当少女终于与“我”并肩而行了以后,“我”的话却出奇地少,羞怯得几乎就没有和这少女进行真正的对话:

——小姐是苏州人么?
——是的。
……  ……
——小姐贵姓?
——刘。
……  ……
——谢谢你,不必送了,雨已经停了。
——不要紧,假使没有妨碍,让我送到了罢。
——不敢当呀,我一个人可以走了,不必送罢。时光已是很晏了,真对不起得很呢。
……  ……
——谢谢你,请回转罢,再会。……

    这就是“我”与少女一路上所说的有限的几句话。而与此同时“我”内心中的话语,却有万语千言,不断地以“自由直接话语”的形式生成着。“我”先是把她想象成一个早年初恋时的情人,继而又联想到日本画家铃木春信的《夜雨宫诣美人图》,然后又开始怀疑,最后认定这少女并非初恋情人,而根本就是一个不相干的陌生少女。“我”甚至开始嫌恶她太厚的嘴唇了……而这些话语并不为那少女所知,只有故事中的“我”一人,与读者才可分享。这是一段小小的“心史”。

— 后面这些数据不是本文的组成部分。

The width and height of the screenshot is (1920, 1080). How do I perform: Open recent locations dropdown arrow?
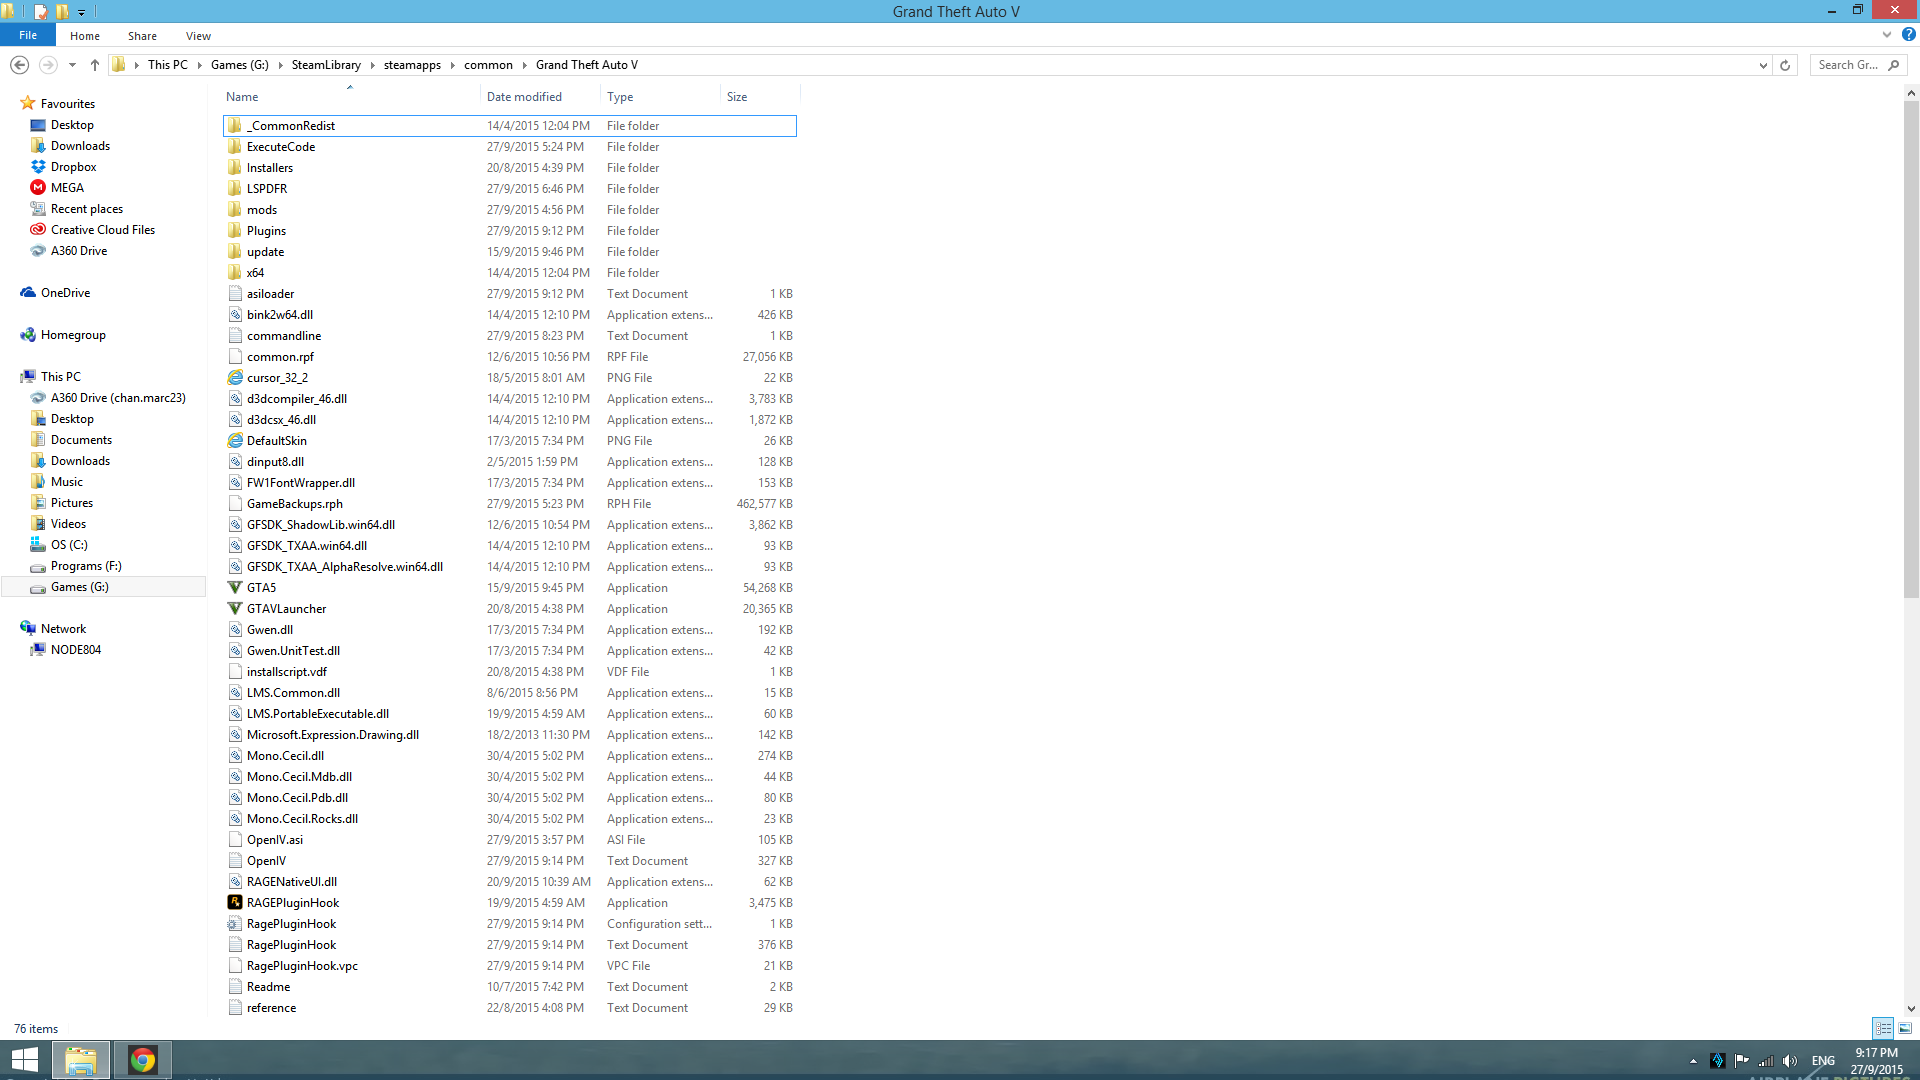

    与一般故事序列中的各种事件不同,这种微妙的心路历程,这种不为人知的心史,表面看上去,似乎什么都没有发生,但又绝对是这大千世界中的一种存在。小说所珍视并记录与展现着的,正是这飘忽不定、瞬息万变的心的故事。通过这些心语,小说似乎在体现着某种价值,即不为现实所囿不为功利所驱不为世俗所染的,通透晶莹的心的世界。当然,这只是作者借助精神分析学说,对心的某种想象而已。阿尔图塞与杰姆逊的有关理论证明,就连人的潜意识也同样无法逃过意识形态的笼罩,为此杰姆逊还创立了“政治无意识”的概念。所谓的心,从来就不是自由的,从来就是各类话语的构成物。小说中的“我”为什么会如此的羞怯?为什么如此不善表达自己的愿望?性本能的冲动为什么是以这样的一种形式迂回?因为“我”的性欲方式根本就是被塑造而成的。
    心理分析小说由于是对于精神分析理论的套用,所以并没有多少真正值得精神分析的价值。不过这篇小说还是流露出了一些不为作者所意识的潜意识信息。比如,这篇小说在文本与故事之间,形成了一系列巨大的反差:故事的简单与话语的复杂、行为的单纯与内心的丰富、物理时间的零碎与心理时间的完整等。不过对于这篇小说,最具意味的是——叙事者“我”于雨中邂逅一素昧平生的美丽少女,并被她深深吸引,他所思所想很多,但所作所为却仅是撑伞送了她一段路而已,这其中意味着些什么呢?恐怕只能是精神分析学所谓的“压抑”吧?这其实是种被塑造了的“压抑”。